Given that the barrier to methyl transfer was so high, we will now include an additional coordinate for proton transfer. This evaluates the potential impact of general acid catalysis on the mechanism and free energy profile. However, with this new degree of freedom, it is unclear what the minimum free energy path is to get from reactants to products, so we need a method to navigate the multidimensional free energy landscape.
In this section you will analyze data from a series of surface accelerated string method (SASM) simulations that sample the reaction space with two reaction coordinates: RC1 = |RC10:N3-H| - |RmG:N1 - RH| and RC2 = |RO6mG:O6 - RCm| - | RA63:N1 - RCm |. The process of generating the inputs and equilibrating the windows for two dimensions would be analogous to the 1D example, except another reaction coordinate is specified in the img.disang file, and adequate window spacing must be maintained in both dimensions. The set-up for these simulations has been done for you, and you will focus on analysis of the free energy surface.
The inputs for the sting simulations and resulting outputs are located in the 2D directory.
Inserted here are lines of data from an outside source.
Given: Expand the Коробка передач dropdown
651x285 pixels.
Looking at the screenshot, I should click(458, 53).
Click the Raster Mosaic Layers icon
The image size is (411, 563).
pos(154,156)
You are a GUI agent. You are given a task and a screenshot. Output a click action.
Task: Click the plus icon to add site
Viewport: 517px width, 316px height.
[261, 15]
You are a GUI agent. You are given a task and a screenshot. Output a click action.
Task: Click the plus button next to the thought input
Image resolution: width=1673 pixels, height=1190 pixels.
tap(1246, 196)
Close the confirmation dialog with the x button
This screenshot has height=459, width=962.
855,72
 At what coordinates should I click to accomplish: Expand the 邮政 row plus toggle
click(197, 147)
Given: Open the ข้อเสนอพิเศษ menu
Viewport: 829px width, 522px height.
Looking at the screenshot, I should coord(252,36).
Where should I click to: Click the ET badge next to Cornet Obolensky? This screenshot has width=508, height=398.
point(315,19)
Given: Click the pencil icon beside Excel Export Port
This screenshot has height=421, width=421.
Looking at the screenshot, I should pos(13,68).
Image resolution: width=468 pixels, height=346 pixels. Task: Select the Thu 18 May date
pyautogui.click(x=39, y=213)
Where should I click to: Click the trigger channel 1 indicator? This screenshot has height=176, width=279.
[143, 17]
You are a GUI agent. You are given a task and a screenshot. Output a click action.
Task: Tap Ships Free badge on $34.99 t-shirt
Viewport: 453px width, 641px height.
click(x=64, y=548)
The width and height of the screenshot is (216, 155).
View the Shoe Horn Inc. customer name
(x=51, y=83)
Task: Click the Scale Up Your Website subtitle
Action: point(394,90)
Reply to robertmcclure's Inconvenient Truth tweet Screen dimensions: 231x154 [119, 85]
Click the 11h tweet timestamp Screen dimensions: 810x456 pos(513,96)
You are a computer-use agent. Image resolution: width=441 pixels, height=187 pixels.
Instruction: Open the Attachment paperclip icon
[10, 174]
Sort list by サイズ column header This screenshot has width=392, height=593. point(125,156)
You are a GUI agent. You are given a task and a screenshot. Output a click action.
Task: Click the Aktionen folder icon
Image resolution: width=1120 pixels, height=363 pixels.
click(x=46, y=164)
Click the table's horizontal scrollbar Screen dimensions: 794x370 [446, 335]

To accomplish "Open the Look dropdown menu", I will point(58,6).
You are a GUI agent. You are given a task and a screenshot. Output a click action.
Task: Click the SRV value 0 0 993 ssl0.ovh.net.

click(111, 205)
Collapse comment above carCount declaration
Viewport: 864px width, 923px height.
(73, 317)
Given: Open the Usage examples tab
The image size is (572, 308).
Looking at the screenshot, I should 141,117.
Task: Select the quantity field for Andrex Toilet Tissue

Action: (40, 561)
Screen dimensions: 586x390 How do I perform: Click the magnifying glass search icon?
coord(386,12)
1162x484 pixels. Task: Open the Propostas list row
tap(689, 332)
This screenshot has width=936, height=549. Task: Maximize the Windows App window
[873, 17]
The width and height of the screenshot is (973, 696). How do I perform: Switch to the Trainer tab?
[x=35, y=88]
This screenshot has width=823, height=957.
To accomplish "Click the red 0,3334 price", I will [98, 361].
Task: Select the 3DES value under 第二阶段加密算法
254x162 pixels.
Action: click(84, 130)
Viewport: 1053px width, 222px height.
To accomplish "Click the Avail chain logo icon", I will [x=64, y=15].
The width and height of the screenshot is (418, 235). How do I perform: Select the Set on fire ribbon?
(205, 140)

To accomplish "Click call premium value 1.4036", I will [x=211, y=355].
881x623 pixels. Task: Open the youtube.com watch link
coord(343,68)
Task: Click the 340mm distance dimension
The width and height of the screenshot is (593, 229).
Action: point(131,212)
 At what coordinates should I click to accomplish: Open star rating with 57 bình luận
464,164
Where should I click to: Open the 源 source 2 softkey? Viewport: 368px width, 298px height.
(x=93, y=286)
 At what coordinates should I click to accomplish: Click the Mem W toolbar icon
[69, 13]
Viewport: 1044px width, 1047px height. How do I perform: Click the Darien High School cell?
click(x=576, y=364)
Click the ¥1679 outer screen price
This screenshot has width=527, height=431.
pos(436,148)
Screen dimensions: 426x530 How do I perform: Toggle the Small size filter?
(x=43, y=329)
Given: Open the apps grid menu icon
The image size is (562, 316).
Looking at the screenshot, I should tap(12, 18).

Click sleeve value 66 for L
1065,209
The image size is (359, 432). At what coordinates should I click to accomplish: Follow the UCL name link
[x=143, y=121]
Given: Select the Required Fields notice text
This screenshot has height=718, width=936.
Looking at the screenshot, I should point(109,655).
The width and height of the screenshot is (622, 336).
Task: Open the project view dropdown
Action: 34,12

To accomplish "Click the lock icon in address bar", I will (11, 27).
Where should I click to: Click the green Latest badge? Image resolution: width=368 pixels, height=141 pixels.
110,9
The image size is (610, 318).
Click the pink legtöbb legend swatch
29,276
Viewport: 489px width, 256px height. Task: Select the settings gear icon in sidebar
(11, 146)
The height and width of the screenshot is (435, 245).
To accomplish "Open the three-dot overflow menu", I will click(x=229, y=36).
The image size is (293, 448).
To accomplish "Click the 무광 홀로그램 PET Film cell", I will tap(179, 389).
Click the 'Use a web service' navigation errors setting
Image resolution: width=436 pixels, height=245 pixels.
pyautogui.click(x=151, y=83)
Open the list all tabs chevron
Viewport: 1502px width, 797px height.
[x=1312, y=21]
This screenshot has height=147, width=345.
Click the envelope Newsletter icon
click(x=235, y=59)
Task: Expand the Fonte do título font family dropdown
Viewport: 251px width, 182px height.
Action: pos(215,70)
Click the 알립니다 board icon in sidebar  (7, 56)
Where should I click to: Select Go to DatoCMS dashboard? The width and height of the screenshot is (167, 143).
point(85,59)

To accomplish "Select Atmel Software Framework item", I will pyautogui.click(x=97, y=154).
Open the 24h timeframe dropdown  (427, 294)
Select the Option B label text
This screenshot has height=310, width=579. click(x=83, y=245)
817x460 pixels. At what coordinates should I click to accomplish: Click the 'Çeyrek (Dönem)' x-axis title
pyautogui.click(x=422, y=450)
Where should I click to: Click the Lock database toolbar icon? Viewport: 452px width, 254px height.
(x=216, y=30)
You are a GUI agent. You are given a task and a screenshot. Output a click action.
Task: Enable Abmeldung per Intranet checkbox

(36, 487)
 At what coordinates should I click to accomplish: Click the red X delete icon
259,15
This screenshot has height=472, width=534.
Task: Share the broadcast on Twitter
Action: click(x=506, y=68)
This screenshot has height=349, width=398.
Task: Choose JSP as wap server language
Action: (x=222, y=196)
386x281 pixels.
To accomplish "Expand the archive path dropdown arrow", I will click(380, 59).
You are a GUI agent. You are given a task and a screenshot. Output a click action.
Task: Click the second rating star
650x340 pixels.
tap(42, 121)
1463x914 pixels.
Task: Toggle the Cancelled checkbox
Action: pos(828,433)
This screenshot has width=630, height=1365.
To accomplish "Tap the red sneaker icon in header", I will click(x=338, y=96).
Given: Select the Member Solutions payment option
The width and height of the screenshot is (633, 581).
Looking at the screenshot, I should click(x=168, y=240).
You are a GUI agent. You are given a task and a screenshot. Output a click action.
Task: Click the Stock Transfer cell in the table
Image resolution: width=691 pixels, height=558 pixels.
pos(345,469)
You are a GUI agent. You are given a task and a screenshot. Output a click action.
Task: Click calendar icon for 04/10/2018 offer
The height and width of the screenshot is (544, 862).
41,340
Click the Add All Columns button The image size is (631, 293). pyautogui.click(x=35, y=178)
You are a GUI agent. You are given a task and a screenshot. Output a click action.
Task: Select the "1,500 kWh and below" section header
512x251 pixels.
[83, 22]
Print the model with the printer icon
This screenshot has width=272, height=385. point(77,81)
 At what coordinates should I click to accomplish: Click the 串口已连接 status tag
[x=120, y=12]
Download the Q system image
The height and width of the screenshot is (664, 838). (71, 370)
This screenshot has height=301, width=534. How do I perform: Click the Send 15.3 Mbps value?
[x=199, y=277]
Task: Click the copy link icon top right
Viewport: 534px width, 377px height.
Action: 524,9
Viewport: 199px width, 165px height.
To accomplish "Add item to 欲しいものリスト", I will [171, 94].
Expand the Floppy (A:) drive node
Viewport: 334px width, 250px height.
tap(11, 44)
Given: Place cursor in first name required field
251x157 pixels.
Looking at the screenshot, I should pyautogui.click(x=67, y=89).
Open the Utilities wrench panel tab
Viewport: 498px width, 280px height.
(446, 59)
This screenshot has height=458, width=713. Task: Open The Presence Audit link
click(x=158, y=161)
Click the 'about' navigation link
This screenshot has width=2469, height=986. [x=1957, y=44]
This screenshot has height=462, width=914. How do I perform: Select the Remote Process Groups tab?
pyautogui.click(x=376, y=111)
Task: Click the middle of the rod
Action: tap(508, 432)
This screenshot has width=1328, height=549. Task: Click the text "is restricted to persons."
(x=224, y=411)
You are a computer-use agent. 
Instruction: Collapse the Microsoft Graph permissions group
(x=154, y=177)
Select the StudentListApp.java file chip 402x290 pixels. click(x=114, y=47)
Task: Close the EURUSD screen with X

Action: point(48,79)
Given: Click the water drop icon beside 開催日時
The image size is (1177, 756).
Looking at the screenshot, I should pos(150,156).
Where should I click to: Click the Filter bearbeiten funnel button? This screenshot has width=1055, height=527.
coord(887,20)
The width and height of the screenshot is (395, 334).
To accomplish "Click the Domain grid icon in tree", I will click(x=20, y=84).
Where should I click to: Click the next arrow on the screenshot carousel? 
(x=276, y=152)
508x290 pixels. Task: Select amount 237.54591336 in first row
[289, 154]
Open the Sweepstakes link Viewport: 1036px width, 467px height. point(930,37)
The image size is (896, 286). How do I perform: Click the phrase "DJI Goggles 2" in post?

The surface accelerated string method is an iterative procedure starting from an initial guess of the path that seeks to convergence upon the minimum free energy path. This method converges rapidly by running a set of umbrella sampling simulations on a given path, and after each iteration optimizing the path on the collective free energy surface from all of the sampling iterations performed up to that point. Every other string iteration, it performs “exploratory” simulations where the umbrella centers are placed just beyond the point on the minimum free energy path to thoroughly sample the vicinity of the path to avoid falling into local minima and create a rigorous free energy surface.
Running SASM simulations
Since reaction path finding can be a lengthy process, the simulation data has been provided for you, and you will perform analysis. First, let’s take a look at how the data was generated. There are 3 simulation directories provided called PT, MT, and linear. These correspond to 3 initial guesses of the path from which the pathfinding was initiated. PT is a stepwise pathway where the proton is transferred followed by the methyl transfer in a perfectly stepwise fashion. MT follows the opposite pathway where the methyl transfer occurs first and the proton transfer occurs second. The linear pathway is a perfectly concerted mechanism where the path is a straight line from reactants to products. At the offset, it is unclear which pathway is most energetically favorable. The tutorial will use the linear path as the example.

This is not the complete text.